* **Page text**:
════════

Trade is critical for the agricultural economy. About 20% of US farm income depends on exports. This is not a small consideration. The US alone exported about U$S133 billion dollars of agricultural products last year and that supported over a million jobs.

“I think thats important not only because in the US, but in all of other countries, farmers and producers forget to take credit for the fact that the fruits of their labour go on to employ packers, shippers and retailers and processors who are turning this raw products into an entire different one” emphasized Vetter. “The largest manufacturing sector in the US is the food processing and manufacturing, and we forget to take credit for the engine we provide to rest of the economy”.

A strong trade foundation is an important part of managing risks when facing the global market place. Maintaining opening markets, thats how farmers manage risks. When markets close and product don’t have somewhere to go, particularly perishable products, prices plummet. So a big part of the risk management strategy in the US comes from maintaining current markets and opening new ones, is the best thing we can do to decrease volatility and prices for producers and for others in the value chain.

When it comes to trade, consumers are the big winner. In the ’80, options were few, but today it is a completely different picture, particularly in the last 15-20 years. Our diets have completely change, because now is so easy to move fresh products long distances in a short period of time. Global food trade grew by 227% in the last 15 years, meaning 2.2 billion metric tons of food moving around the globe. “What is important about that number is, is not just it got a lot bigger, but it also got a lot more varied. It use to be unprocessed, whole commodity and non perishable, and if you look up the growth in both volume and value, its really the intermediate sector that is now growing. So is not highly processed products, it is fresh fruits and vegetables products, which is becoming more dynamic”.

Renegotiation of NAFTA and Brexit process increase uncertainty

The US is renegotiating NAFTA, the North America Free Trade Agreement, that has really been the foundation of how the region moved products in North America for the past 20 plus years. “In fact most of the time we don’t think about it, because it works really well, until now”. All three countries have grater transparency, faster resolution of disputes, a stronger emphasis on science based decision making, all things that should help producers moving products around North America, being able to have a little more certainty. Agriculture was never at the center of the discussion in the renegotiation of NAFTA, but there are other fundamental parts of the agreement that are a great concern and really speak to the heart of what trade agreements do, which is providing certainty for people who conduct business about how their products are going to be treated.

First of all, there is a focus on the trade deficit. The current US representative recently said he wants to see much flexibility in his counter parts to even out trade imbalances into correct the trade deficit that the US sees with Mexico and Canada.

“That’s a different goal than you normally have when you negotiate a free trade agreement which is to try to encourage as much business as possible. So you see this provisions being introduced that essentially have the opportunity to actually slow down trade into US. This changes the incentives and the amount of certainty”.

In the second place, all trade agreements have a clause that says that if a country decides not to be a part of it they can withdraw. Every 5 year the NAFTA automatically sunsets, unless all of three countries agree to continue it.

════════

* **Raw data**:
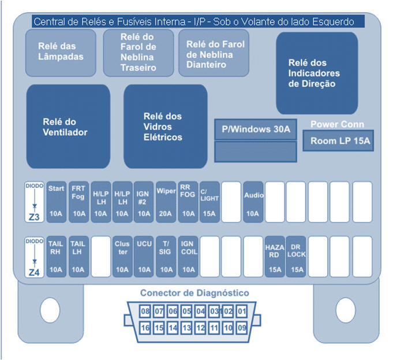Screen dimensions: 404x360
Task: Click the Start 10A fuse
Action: [56, 202]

════════

* **List of tasks**:
1. Write out, word for word, everything in the piece on agricultural trade from "First of all, there" down to "Mexico and Canada.".
2. Extend the piece on agricultural trade and the NAFTA renegotiation, starting right after its final sentence.

* **Results for the exercise**:
1.
First of all, there is a focus on the trade deficit. The current US representative recently said he wants to see much flexibility in his counter parts to even out trade imbalances into correct the trade deficit that the US sees with Mexico and Canada.

2.
“So you sort of have a hook there. If you are considering to make an investment in one of these 3 countries, do you do it with a 5 year horizon? And if you are not sure about what the terms of trade are going to be 5 years from now, how will that affect your decision? So the uncertainty created by these kind of provisions is costly. We are starting to see already that companies are spreading their risk. If you are in the US, a lot of your agri products are going to Mexico or Canada, that are in the top 3 trading partners of the US every year. So, for example, 90% of Mexico’s corn imports come from the US, but what we are starting to see since January is a 4% decline of the sales to corn to Mexico and corn going out of South America to Mexico for the first time ever. This happening in a variety of commodities. And we are seeing a lot of companies that were considering investing in this countries, but prefer to wait and see what will happen with the NAFTA renegotiation. So the uncertainty itself has already began affecting decision making and we could, the longer the negotiation it takes, expect not to come”.

A similar situation is going on in Europe. The Brexit process started, the UK asking to not be a part of the EU anymore, but there is very little information about how the terms of the divorce are going to be. The real questions are: what is the external tariff of the UK going to be? Are they going to go back to the pre EU days? What happens to food safety standards and rules? Will the UK adopt those that have the EU or will they change it and bring their own requirements? And then, what will the process be to determine it? “The interesting thins about the US Brexit process is that Britain didn’t have any trade negotiators, that was Brussels job, it actually has taken them many months to be able to staff the effort to negotiate with the EU what the terms of trade are gonna be”.

US is looking from outside the forging of alliances among countries

At the same time we are looking these processes, the rest of the world is not slowing down. Originally, the TPP is an agreement between 12 countries across de Asian Pacific to set free trade standards, but the US has decided that it doesn’t want to be part of it, so now will pull back from it. Meanwhile, other countries decided to look up that region that is really dynamic and provides new opportunities, so lots of agreements are being concluded without the US being part of them.

“Since we pull back from the TPP, Japan and the EU have concluded a free trade agreement that will be going into force in the upcoming months. The EU and Vietnam completed their negotiation and now working in implementing the free trade agreement there. Japan and Australia already have a bilateral that now is going into its third year. And the TPP 11, that is the 11 countries minus the US who did the TPP, said they want to announce that they are going to go forward without the US. China all alone has had its own vision of what original trade agreement should be, its called the Regional Comprehensive Economic Partnership (RCEP), 8 of the TPP countries are part of it plus India and some other asian nations” explained Vetter.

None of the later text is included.